L’accettazione dell’eredità può essere fata espressamente, quando il chiamato con un atto formale dichiara di accettare una determinata eredità.
L’accettazione dell’eredità può essere fatta tacitamente, quando il chiamato all’eredità compie un atto che fa presupporre, senza incertezze, la sua volontà di accettare e che non avrebbe comunque potuto compiere se non avesse assunto la qualità di erede.
L’eredità si acquista automaticamente, invece, quando il chiamato all’eredità si trova nel possesso dei beni ereditari e non fa eseguire l’inventario entro tre mesi dalla morte oppure quando sottrae o nasconde beni dell’eredità.
Il chiamato all’eredità, in forza di legge e/o testamento, per definirsi erede e quindi ottenere i beni ereditari deve accettare l’eredità.
Quando si stipula un atto di compravendita che ha per oggetto immobili che provengono da una successione, il notaio è tenuto a trascrivere l’accettazione tacita di eredità, salvo il caso in cui l’acquisto ereditario non risulti già trascritto in forza di un’accettazione espressa o tacita.

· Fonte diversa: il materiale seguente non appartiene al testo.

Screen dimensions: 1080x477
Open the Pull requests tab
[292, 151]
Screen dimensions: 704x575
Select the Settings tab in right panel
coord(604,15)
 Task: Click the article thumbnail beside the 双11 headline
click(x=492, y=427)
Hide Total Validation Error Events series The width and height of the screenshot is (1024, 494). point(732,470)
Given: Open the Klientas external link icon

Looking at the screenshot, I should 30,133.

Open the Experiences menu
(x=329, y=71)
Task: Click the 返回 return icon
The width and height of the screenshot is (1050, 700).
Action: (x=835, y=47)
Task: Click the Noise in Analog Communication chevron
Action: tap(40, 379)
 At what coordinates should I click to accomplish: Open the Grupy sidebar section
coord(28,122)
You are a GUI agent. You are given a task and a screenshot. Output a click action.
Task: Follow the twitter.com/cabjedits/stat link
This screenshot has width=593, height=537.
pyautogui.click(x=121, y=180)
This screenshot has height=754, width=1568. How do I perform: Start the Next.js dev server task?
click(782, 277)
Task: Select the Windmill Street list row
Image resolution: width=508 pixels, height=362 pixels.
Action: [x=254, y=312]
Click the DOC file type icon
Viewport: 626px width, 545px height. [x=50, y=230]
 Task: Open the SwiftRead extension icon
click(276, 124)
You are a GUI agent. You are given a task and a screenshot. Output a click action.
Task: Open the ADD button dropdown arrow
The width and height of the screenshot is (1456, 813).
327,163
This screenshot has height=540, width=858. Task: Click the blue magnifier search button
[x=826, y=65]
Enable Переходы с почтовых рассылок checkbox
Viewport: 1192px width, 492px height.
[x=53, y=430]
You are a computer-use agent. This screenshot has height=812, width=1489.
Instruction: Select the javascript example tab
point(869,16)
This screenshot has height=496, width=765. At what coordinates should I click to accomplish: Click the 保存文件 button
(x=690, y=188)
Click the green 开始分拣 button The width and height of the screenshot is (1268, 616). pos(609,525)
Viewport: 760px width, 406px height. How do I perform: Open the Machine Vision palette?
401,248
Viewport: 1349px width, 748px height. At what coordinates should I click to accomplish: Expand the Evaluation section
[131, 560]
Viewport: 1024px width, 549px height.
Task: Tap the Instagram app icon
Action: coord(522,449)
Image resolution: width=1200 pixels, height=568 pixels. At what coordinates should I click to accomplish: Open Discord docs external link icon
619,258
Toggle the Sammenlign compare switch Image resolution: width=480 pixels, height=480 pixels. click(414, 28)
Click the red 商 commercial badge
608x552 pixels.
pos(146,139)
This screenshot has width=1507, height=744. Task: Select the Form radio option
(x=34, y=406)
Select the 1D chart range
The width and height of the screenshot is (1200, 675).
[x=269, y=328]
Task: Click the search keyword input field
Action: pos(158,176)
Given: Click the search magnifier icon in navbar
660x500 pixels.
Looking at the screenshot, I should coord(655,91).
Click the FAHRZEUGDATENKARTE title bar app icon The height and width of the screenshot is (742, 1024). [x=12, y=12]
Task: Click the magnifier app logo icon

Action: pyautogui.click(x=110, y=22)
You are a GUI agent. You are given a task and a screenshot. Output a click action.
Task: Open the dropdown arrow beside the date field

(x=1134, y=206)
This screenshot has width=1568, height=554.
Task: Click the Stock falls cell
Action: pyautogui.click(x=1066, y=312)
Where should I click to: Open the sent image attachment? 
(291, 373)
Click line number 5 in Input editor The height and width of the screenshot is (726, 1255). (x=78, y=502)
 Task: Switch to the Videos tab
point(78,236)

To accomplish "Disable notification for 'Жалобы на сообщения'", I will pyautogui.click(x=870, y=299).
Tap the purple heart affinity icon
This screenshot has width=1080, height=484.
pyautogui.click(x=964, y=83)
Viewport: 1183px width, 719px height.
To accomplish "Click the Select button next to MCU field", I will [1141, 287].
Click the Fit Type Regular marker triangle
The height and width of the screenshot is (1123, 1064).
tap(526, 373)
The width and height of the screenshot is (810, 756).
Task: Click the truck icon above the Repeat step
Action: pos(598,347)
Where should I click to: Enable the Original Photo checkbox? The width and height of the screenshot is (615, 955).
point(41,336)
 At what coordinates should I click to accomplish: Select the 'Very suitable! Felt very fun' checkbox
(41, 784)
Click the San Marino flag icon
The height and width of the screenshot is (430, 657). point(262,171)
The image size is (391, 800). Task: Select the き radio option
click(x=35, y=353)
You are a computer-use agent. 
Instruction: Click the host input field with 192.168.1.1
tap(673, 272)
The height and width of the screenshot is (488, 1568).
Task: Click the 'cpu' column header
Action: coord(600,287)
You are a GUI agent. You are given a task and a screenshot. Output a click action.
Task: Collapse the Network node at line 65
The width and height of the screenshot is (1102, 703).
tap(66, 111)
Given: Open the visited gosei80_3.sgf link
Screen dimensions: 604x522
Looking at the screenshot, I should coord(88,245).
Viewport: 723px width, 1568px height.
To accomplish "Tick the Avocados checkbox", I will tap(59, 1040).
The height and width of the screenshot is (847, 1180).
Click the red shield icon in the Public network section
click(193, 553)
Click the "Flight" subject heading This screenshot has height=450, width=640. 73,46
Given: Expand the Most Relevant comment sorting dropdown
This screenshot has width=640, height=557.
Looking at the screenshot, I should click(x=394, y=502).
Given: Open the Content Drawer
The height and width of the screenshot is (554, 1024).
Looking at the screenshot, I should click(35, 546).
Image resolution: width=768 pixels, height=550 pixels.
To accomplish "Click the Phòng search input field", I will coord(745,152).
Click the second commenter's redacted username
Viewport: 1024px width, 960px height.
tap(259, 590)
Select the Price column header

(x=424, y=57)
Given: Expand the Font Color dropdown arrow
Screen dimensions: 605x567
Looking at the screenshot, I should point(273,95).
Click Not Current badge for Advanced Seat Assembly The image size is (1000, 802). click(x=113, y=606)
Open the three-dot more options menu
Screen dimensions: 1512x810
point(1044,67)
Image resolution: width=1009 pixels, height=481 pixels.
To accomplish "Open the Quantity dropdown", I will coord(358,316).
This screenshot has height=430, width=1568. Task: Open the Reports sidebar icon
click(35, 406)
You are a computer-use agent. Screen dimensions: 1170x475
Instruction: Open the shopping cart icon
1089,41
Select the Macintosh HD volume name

Il motivo principale per il quale è necessaria tale formalità è la tutela dell’acquirente, e dell’eventuale banca mutuante, dalla fattispecie dell’erede apparente.
La trascrizione dell’accettazione tacita di eredità si rende opportuna anche per il rispetto del principio di continuità delle trascrizioni: in assenza della trascrizione dell’accettazione tacita di eredità, le successive trascrizioni o iscrizioni a carico dell’acquirente non producono effetto e, quindi, quest’ultimo non può far valere il proprio acquisto davanti ai terzi e l’eventuale ipoteca iscritta sul bene a favore di una banca mutuante non si costituisce, cioè non ha valore. Tale istituto consente a colui che acquista in buona fede un bene immobile di salvare il proprio acquisto anche nel caso in cui i titoli di provenienza siano invalidi.